Crítica de tv
Opinión 02/12/2020

¿'The Crown' es ficción?

La serie no se puede vender como una producción fruto de la imaginación

Mònica Planas
3 min

El gobierno británico pedirá a Netflix que añada una advertencia al inicio de la serie que especifique a los espectadores que lo que verán a continuación es ficción. Así lo ha expresado el secretario de Cultura, Oliver Dowden, ante la preocupación que le genera que muchos jóvenes del país “confundan ficción con realidad”. La propuesta es, como mínimo, desconcertante. Si Peter Morgan, creador de The Crown, en vez de hacer una serie hubiera escrito un libro sobre la vida de la reina de Inglaterra, nunca se consideraría ficción. En todo caso se trataría de una biografía no autorizada, que es muy diferente. Pero en la televisión, por su influencia y por la facilidad con la que se convierte en un espejo muy potente de la realidad, genera mucha más miedo.

[Registros almacenados]
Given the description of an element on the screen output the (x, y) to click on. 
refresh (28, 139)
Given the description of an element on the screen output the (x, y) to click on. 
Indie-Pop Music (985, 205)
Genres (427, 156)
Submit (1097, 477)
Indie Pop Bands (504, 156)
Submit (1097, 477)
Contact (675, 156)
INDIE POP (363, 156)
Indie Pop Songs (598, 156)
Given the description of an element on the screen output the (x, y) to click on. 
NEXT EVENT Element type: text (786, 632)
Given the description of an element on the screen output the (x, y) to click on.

- Tareas por realizar
a - ¿Qué cargo ocupa Oliver Dowden según la crítica sobre The Crown?
b - Extrae de la crítica sobre The Crown el fragmento que empieza con "Mònica Planas" y sigue hasta "mucha más miedo.".

- Respuestas dadas
a - Es el secretario de Cultura.

b -
Mònica Planas
3 min

El gobierno británico pedirá a Netflix que añada una advertencia al inicio de la serie que especifique a los espectadores que lo que verán a continuación es ficción. Así lo ha expresado el secretario de Cultura, Oliver Dowden, ante la preocupación que le genera que muchos jóvenes del país “confundan ficción con realidad”. La propuesta es, como mínimo, desconcertante. Si Peter Morgan, creador de The Crown, en vez de hacer una serie hubiera escrito un libro sobre la vida de la reina de Inglaterra, nunca se consideraría ficción. En todo caso se trataría de una biografía no autorizada, que es muy diferente. Pero en la televisión, por su influencia y por la facilidad con la que se convierte en un espejo muy potente de la realidad, genera mucha más miedo.